▸ PROVIDED DATA:
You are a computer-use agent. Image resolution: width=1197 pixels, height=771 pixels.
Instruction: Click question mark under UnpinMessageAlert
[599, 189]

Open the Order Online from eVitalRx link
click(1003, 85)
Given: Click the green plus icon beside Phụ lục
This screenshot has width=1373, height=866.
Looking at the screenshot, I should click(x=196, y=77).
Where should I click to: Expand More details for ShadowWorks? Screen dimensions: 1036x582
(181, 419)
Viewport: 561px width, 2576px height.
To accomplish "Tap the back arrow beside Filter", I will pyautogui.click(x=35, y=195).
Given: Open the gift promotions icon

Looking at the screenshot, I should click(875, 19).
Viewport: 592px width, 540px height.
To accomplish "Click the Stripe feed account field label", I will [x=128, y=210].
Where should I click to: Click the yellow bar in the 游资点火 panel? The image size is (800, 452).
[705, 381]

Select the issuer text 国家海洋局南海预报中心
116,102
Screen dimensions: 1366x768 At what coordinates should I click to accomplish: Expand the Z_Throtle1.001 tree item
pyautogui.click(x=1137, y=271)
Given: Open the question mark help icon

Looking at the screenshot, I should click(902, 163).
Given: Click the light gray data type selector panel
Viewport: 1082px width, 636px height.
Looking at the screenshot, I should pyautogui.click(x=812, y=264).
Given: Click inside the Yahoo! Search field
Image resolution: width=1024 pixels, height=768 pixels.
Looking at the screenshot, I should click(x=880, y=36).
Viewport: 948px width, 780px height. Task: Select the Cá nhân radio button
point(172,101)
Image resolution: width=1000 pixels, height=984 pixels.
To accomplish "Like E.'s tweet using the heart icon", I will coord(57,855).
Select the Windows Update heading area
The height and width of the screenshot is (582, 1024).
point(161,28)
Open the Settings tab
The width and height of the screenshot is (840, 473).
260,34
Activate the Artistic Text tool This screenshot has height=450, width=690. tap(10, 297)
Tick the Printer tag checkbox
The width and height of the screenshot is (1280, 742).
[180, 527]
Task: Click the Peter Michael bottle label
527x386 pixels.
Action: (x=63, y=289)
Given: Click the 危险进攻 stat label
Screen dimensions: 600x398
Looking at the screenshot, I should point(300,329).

▸ PROBLEM TO WORK ON: What is needed is a word-for-word copy of the records above, from the first line through the line that contains "Given: Click the light".

▸ ANSWER FOR THE TASK:
You are a computer-use agent. Image resolution: width=1197 pixels, height=771 pixels.
Instruction: Click question mark under UnpinMessageAlert
[599, 189]

Open the Order Online from eVitalRx link
click(1003, 85)
Given: Click the green plus icon beside Phụ lục
This screenshot has width=1373, height=866.
Looking at the screenshot, I should click(x=196, y=77).
Where should I click to: Expand More details for ShadowWorks? Screen dimensions: 1036x582
(181, 419)
Viewport: 561px width, 2576px height.
To accomplish "Tap the back arrow beside Filter", I will pyautogui.click(x=35, y=195).
Given: Open the gift promotions icon

Looking at the screenshot, I should click(875, 19).
Viewport: 592px width, 540px height.
To accomplish "Click the Stripe feed account field label", I will [x=128, y=210].
Where should I click to: Click the yellow bar in the 游资点火 panel? The image size is (800, 452).
[705, 381]

Select the issuer text 国家海洋局南海预报中心
116,102
Screen dimensions: 1366x768 At what coordinates should I click to accomplish: Expand the Z_Throtle1.001 tree item
pyautogui.click(x=1137, y=271)
Given: Open the question mark help icon

Looking at the screenshot, I should click(902, 163).
Given: Click the light gray data type selector panel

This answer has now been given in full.